See also R. v. Higgins (1829), 3 Car. and P. 603 at 604; R. v. Hughes et al. (1942), 78 C.C.C. 257 at 261 (S.C.C.); R. v. Graham (1972), 7 C.C.C. (2d) 93 at 98-99 (S.C.C.).
[20] Having conceded the error, Ms. Cecchetto nonetheless maintains that in the circumstances of this case, the error was harmless and it occasioned no prejudice to the appellant. Accordingly, she submits that this is a proper case to apply the curative proviso in s. 686 (1)(b)(iii) of the Criminal Code to save the conviction.
[21] In support of her position, Ms. Cecchetto points to the fact that the appellant was only convicted of manslaughter and she submits that on this record, that is “the best verdict the appellant could have hoped for.” She further submits that the exculpatory portion of the Bercovici and Caicco statements would have been of little assistance to the appellant because the statements contradicted each other and they did not fit with the evidence given by witnesses at the scene. That being the case, Ms. Cecchetto submits that had the exculpatory portion of the statements been left with the jury, this would only “have underscored … the fact that the appellant did not testify.”

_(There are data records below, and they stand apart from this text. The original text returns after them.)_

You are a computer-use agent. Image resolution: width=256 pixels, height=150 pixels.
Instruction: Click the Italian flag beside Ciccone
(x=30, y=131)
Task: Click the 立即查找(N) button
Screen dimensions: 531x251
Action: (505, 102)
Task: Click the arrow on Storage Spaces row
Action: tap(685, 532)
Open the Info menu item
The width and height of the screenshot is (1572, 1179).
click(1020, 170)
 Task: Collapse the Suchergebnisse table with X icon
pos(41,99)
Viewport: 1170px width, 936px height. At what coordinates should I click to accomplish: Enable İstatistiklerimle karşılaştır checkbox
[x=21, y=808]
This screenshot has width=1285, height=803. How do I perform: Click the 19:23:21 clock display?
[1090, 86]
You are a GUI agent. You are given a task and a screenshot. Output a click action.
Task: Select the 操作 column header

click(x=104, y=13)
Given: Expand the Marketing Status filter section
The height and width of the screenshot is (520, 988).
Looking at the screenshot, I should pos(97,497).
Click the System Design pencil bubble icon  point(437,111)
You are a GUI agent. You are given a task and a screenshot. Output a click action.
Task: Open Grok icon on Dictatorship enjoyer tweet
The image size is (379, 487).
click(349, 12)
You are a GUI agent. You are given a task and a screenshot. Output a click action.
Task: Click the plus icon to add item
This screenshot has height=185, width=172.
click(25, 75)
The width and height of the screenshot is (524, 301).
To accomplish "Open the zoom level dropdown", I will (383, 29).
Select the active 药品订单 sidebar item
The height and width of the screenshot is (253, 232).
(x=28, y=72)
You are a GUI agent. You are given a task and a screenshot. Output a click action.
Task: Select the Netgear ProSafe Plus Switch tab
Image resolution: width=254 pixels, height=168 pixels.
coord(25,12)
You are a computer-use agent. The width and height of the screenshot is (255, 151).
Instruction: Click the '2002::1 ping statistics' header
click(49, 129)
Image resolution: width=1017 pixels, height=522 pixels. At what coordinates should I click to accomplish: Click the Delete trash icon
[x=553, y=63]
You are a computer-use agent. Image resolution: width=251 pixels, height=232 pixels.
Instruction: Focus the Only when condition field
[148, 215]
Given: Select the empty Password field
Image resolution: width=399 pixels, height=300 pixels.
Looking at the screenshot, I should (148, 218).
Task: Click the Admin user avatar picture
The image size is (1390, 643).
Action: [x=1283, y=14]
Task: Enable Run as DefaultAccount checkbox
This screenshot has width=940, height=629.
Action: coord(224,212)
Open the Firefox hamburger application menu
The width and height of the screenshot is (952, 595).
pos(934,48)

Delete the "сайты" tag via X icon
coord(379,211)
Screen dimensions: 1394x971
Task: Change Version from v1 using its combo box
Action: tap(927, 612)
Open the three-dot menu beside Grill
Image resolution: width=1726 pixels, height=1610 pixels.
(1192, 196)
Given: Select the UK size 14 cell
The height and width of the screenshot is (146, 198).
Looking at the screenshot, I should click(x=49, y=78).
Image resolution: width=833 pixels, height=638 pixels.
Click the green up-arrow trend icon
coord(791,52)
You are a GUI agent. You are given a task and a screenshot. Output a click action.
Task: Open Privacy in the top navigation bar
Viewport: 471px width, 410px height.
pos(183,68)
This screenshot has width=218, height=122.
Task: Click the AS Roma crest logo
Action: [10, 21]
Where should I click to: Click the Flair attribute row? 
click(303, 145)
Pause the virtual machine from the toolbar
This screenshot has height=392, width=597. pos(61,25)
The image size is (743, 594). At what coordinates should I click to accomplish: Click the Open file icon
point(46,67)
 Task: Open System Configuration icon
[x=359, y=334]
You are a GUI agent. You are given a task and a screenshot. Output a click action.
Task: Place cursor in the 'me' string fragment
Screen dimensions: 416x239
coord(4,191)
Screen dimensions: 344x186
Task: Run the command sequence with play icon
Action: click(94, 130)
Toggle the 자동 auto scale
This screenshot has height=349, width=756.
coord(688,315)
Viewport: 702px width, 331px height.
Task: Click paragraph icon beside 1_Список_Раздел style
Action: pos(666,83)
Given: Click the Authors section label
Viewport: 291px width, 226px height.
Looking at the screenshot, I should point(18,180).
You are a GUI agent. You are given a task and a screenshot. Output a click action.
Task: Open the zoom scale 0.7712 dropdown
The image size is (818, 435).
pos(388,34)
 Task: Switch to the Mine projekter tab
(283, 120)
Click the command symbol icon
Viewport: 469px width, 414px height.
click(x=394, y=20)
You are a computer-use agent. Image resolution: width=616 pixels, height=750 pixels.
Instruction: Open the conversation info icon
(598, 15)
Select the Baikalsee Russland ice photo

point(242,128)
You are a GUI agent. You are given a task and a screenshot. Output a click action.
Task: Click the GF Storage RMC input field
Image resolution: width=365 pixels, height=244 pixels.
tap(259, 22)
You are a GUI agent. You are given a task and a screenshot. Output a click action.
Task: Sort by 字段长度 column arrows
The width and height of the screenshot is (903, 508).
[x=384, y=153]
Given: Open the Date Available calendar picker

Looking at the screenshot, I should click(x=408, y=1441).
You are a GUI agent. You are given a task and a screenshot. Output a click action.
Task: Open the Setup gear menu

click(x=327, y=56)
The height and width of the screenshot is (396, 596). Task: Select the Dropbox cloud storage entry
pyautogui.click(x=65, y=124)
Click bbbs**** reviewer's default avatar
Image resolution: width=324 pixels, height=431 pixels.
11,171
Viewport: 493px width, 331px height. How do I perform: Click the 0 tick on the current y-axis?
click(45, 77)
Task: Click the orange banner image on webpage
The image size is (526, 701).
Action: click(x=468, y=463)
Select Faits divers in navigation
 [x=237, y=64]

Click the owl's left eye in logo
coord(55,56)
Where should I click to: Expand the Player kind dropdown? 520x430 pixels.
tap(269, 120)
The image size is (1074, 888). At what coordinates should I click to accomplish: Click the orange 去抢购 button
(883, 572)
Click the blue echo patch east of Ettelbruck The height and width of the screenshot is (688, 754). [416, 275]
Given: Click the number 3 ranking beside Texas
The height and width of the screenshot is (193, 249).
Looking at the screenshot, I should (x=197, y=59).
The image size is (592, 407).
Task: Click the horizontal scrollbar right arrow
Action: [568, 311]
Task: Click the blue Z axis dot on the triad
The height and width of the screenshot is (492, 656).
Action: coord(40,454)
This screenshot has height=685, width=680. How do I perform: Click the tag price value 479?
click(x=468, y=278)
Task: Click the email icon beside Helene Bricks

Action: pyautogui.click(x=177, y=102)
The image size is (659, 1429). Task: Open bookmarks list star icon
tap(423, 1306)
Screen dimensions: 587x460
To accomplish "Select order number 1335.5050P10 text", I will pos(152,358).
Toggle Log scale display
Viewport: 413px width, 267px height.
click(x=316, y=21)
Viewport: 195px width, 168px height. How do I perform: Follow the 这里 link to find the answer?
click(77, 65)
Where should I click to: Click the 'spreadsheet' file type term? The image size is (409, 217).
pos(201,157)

[22] With respect, I do not agree that this is a case in which the curative proviso can safely be applied to sustain the conviction. Unlike Ms. Cecchetto, I am not persuaded that the appellant’s statements to Mr. Bercovici and Ms. Caicco are contradictory. More importantly, I do not accept that manslaughter was the “best possible” verdict the appellant could have achieved on this record. On the contrary, if the jury believed or had a reasonable doubt that the homicide occurred as described by the appellant in his statement to Mr. Bercovici, then the appellant was entitled to an acquittal. Specifically, had the jury concluded or entertained a reasonable doubt that the appellant took up the knife as a preventative measure to keep the deceased from advancing against him and the deceased advanced nonetheless and impaled himself on the knife, the resulting homicide would be non-culpable by virtue of the combined effect of self-defence under s. 34(1) or s. 37 of the Code and accident.
[23] As it is, the case was not left to the jury on that basis because of the trial judge’s ruling that the exculpatory portion of the appellant’s statements to Mr. Bercovici and Ms. Caicco could not be used as original evidence. The net effect of this is that the appellant was deprived of the benefit of an instruction that was available on the record and that may have resulted in his acquittal. For that reason alone, the error was highly prejudicial and not capable of being saved by the curative proviso.
[24] I am further of the view that the error may have rendered the trial unfair in the sense that had the appellant known, before the charge, that the trial judge intended to remove from the jury’s consideration the exculpatory portion of his statements, he may have given evidence. As it is, the appellant did not give evidence, perhaps in part because he assumed that his defence of non-culpable homicide would be put to the jury on the basis of his statements to Mr. Bercovici and Ms. Caicco. To the extent that this assumption may have influenced his decision not to testify, I believe that the appellant’s right to a fair trial was compromised. For that reason as well, the curative proviso cannot be applied to save the conviction.
CONCLUSION
[25] For the reasons stated, I am satisfied that the conviction for manslaughter cannot stand and a new trial must be ordered. Accordingly, I find it unnecessary to address the other grounds of appeal. In particular, I believe that the various grounds relating to evidentiary matters are best left to the trial judge conducting the new trial. The others are case specific and unlikely to recur at the new trial.
[26] In the result, I would allow the appeal, set aside the conviction and order a new trial on a charge of manslaughter.
Signed: “M.J. Moldaver J.A.”
“I agree K.M. Weiler J.A.”
“I agree Louise Charron J.A.”
RELEASED: “KMW” FEBRUARY 20, 2003
[^1]: Evidence from another Crown witness pointed to someone other than the appellant as the stabber.